◆自主防災には限度がある
本日は天皇誕生日ですが、東日本大震災では政府の落ち度が目立ち、一方陛下の落ち着いた対応と真心に救われた印象。報道特集番組などでは東日本大震災に続く次の大規模災害への警鐘を鳴らすものが少しづつ増えています。
このあたり、非常に疑問なのですが、何故そうした報道で国や自治体の防災能力を高めるべき、という論調に持っていかず、あなたは生き残れるのか的な災害パニック映画のような論調に終始してしまうのでしょうか。警鐘を鳴らしてそれで終わり、というのでは非常に無責任に思えてなりません。
東日本大震災の津波被害を総括しますと、迅速な避難以外に打つ手なし、という究極の防災対策を示してくれましたが、結局のところ続いて生じる道路や山岳崩壊による地域孤立は、続く捜索救難活動などについて道路が復旧するまでの期間は洋上と空からの捜索救難活動、孤立地域からの救出と物資輸送に尽きると思うのですがどうでしょうか。
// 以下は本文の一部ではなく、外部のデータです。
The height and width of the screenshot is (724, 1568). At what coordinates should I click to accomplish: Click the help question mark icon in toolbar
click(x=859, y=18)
なるほど、警鐘される災害の規模は大きなものです。東海東南海南海地震が連続発生すれば京浜地区から九州太平洋岸にかけての広範囲が大津波に襲われます。首都直下地震では首都圏は交通途絶に火災被害と浸水被害が連動し、非常に重大な局面となるでしょう。しかし、個々人での防災には限度がある。
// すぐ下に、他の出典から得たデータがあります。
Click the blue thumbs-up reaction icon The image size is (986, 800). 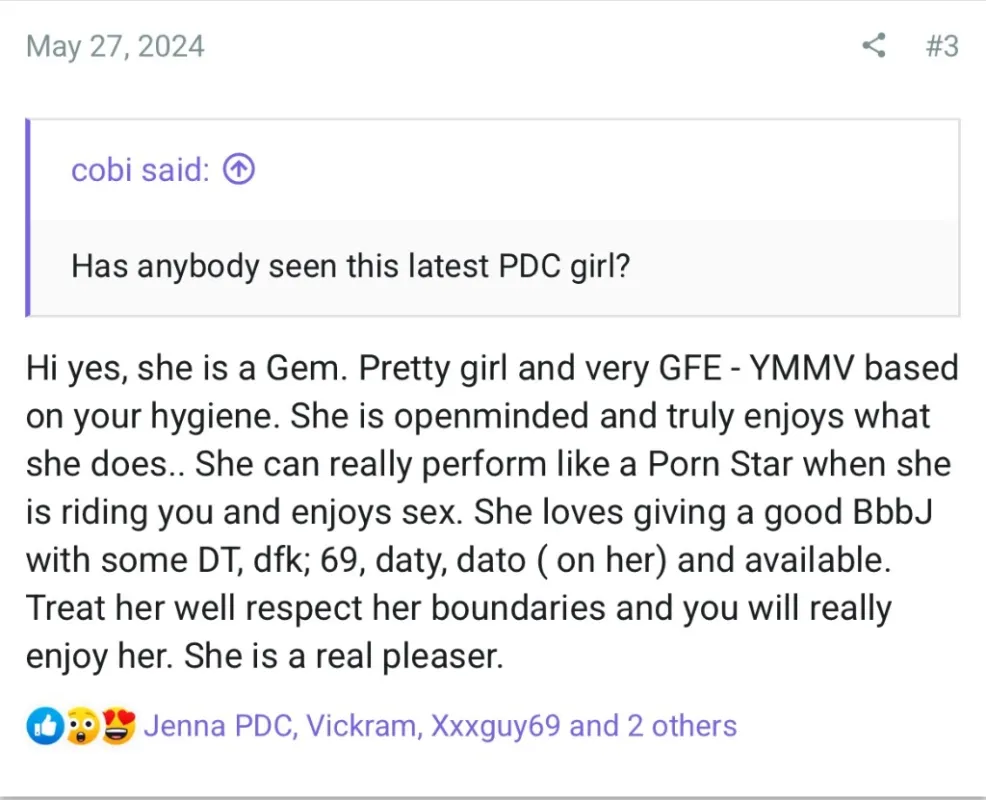[x=44, y=726]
もちろん打つ手なしとは言えません。防災袋の常備もいいでしょう、しかし防災袋毎津波に襲われればどうなるか。消火器を一つ余分に準備し火災報知器の準備も必要でしょう、だが火災旋風を伴う大火災に太刀打ちできるのか。家族と落ち合う避難所を確認することは不可欠です、しかし避難所が完全に孤立してしまった場合何日間生き延びれるのか。
地域防災を目指しても、自治体は静岡県などは独自の防災船を準備していますが稼働率には限度があります。防災ヘリコプターを準備する自治体は多いですが、防災ヘリコプターが展開し整備し稼働する拠点の機動展開能力等皆無で無事な空港を探さねばなりません。消防や機動隊には野外自活能力がほとんどなく東京消防庁全体での野外自活能力は陸上自衛隊の一個普通科連隊の本部管理中隊を下回ります。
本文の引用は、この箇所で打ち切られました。